◆ Task requirements:
A verbatim reproduction of the following listing is required; omit the pictures.

◆ The records:
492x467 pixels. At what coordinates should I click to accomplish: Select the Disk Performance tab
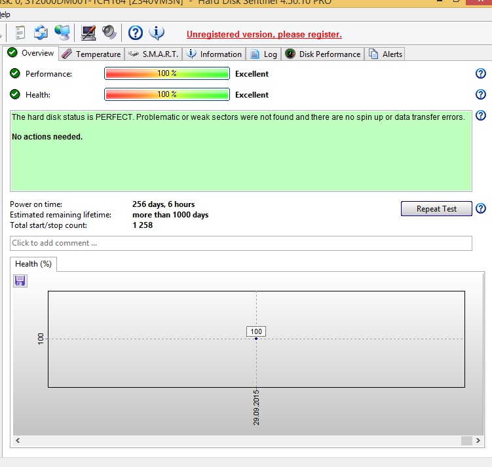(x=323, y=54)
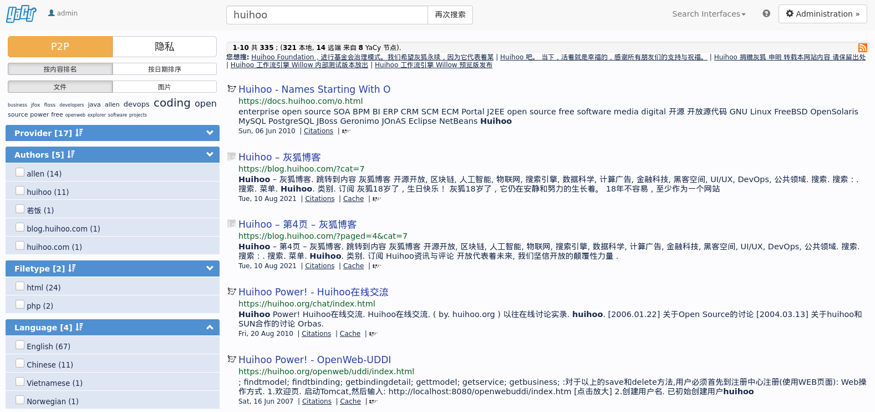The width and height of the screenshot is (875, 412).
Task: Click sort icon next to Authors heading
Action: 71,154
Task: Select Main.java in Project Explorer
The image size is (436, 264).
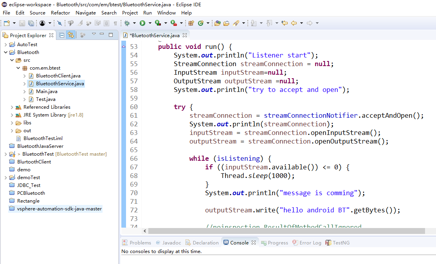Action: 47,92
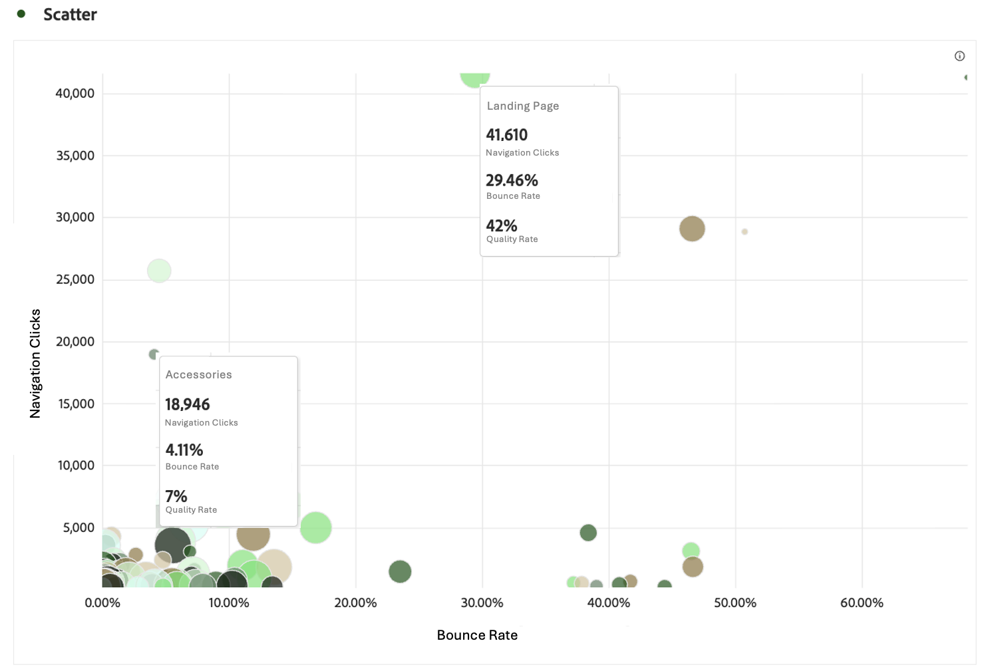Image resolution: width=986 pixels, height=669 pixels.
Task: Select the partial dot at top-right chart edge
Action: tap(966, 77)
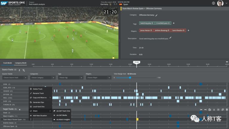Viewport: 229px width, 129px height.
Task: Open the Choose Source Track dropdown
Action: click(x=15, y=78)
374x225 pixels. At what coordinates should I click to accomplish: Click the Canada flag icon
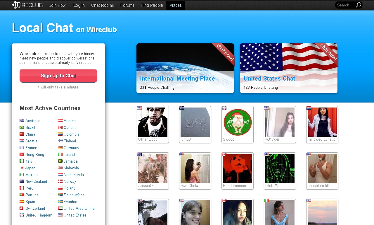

◆ Answer for this exercise:
492x467 pixels. At what coordinates should I click to accomplish: Select the Disk Performance tab
(x=323, y=54)
The width and height of the screenshot is (875, 412).
Task: Click sort icon next to Authors heading
Action: 71,154
Task: Select Main.java in Project Explorer
The image size is (436, 264).
Action: 47,92
Image resolution: width=986 pixels, height=669 pixels.
Task: Select the partial dot at top-right chart edge
Action: tap(966, 77)
Viewport: 229px width, 129px height.
Task: Open the Choose Source Track dropdown
Action: click(x=15, y=78)
374x225 pixels. At what coordinates should I click to accomplish: Click the Canada flag icon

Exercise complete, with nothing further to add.